Kürt Özgürlükçüleri ve Şeyh Sait

“...Şeyh Sait, Vahdettin adına ortaya çıktı. Bu isyan aslında Kürt çıkarlarından çok, İngiliz politikası ve çıkarları doğrultusunda gelişti...”

Var olmak için canını dişine takmış bir halkın tarihe dönüp ayağını basacağı bir zemin ve övüneceği kimi figürler araması bizi şaşırtmamalı. Bu arayış sürecinde somut gerçeklere az çok bulaşmış nispeten tahammül edilebilir “anlatılar” ve “kahramanların” zaman geçtikçe anlatıcının becerilerine bağlı olarak yeni icatlar, eklemeler, çıkartmalar ve binbir çeşit renge boyamalarla masala ve masal kahramanlarına dönüştürüldüğüne çokça tanıklık etmişizdir.

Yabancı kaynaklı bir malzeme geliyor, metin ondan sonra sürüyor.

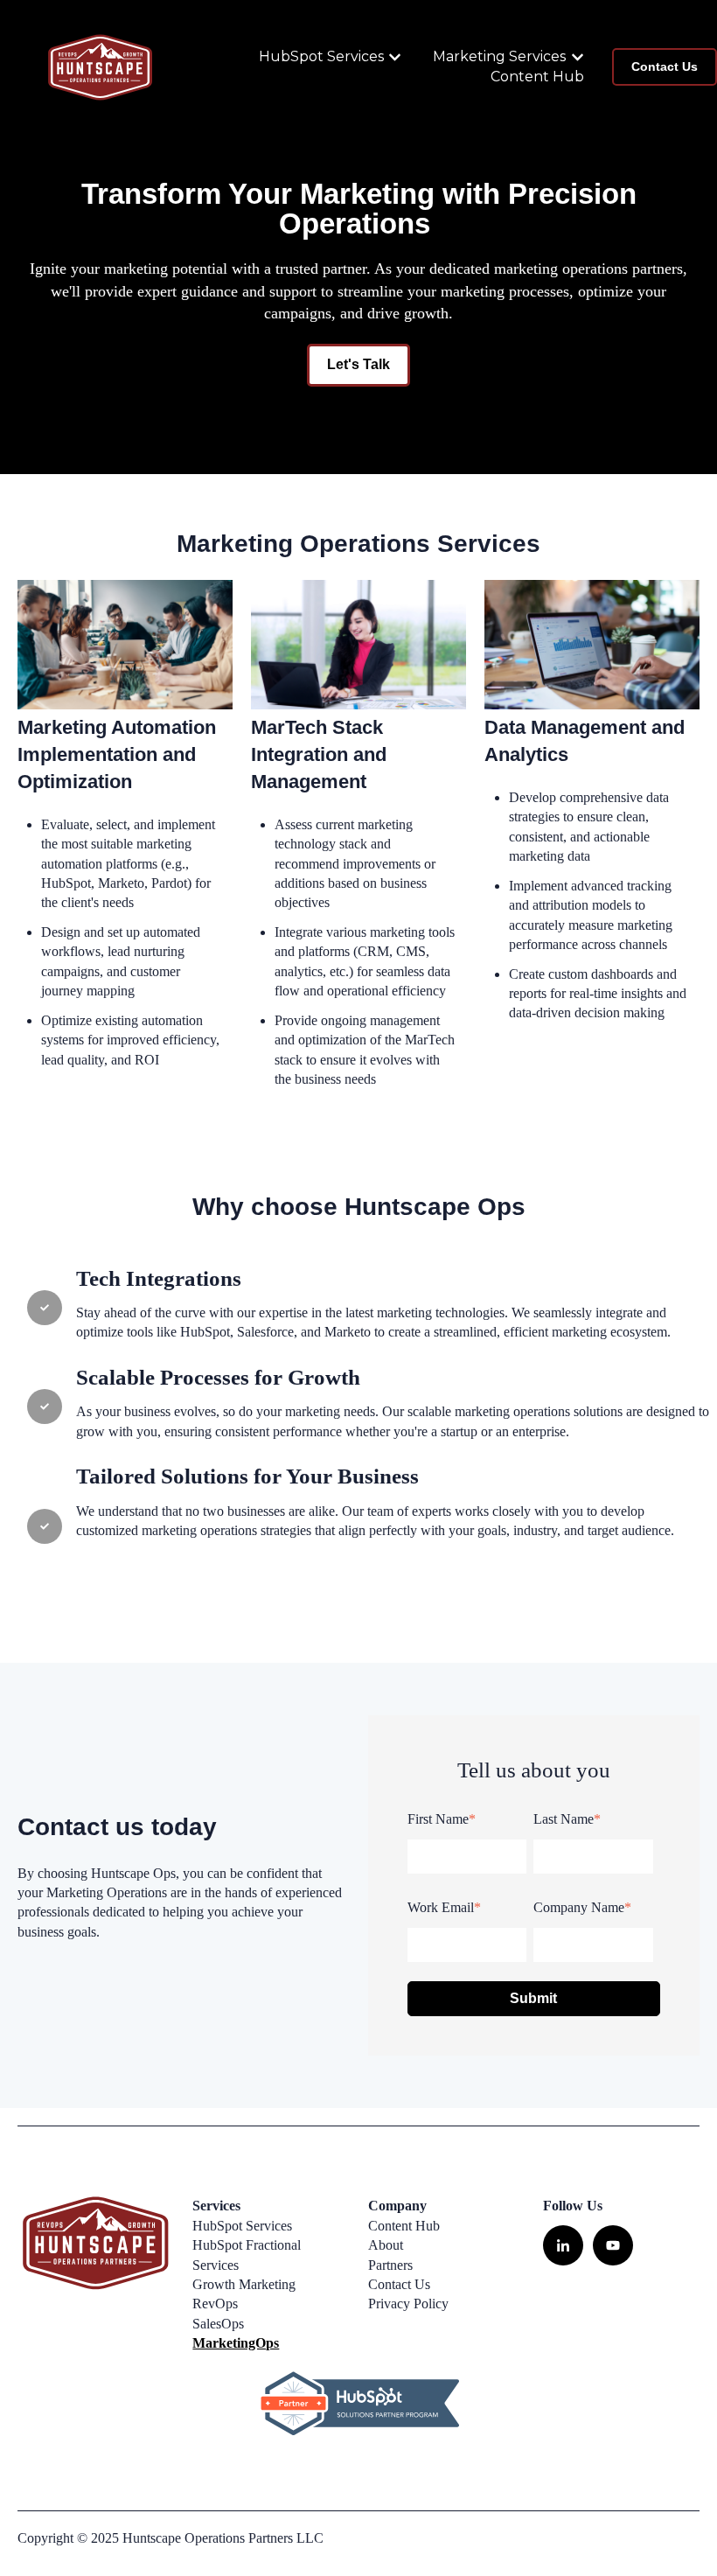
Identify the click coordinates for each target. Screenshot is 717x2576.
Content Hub (537, 76)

“Şanlı bir geçmiş” ve bu geçmişe uygun figürler yaratma konusunda çok az ulus Türkler kadar becerikli olabilir! Bunca yıldır bellediklerimden biri buysa, diğeri bu “yaratım” sürecinde merkezi planlamaya dikkat edilmediğidir.

Biz Türklerin buna kulak asmaması nedeniyle ihtiyaç fazlası “şaşalı bir geçmiş” ve çok sayıda “kahraman” dolanıma girmiş, çocuklarımızda orta mektep sıralarında başlayan tarihten “gına” getirme hissi, üniversite çağlarında tam bir kayıtsızlığa dönüşmüştür.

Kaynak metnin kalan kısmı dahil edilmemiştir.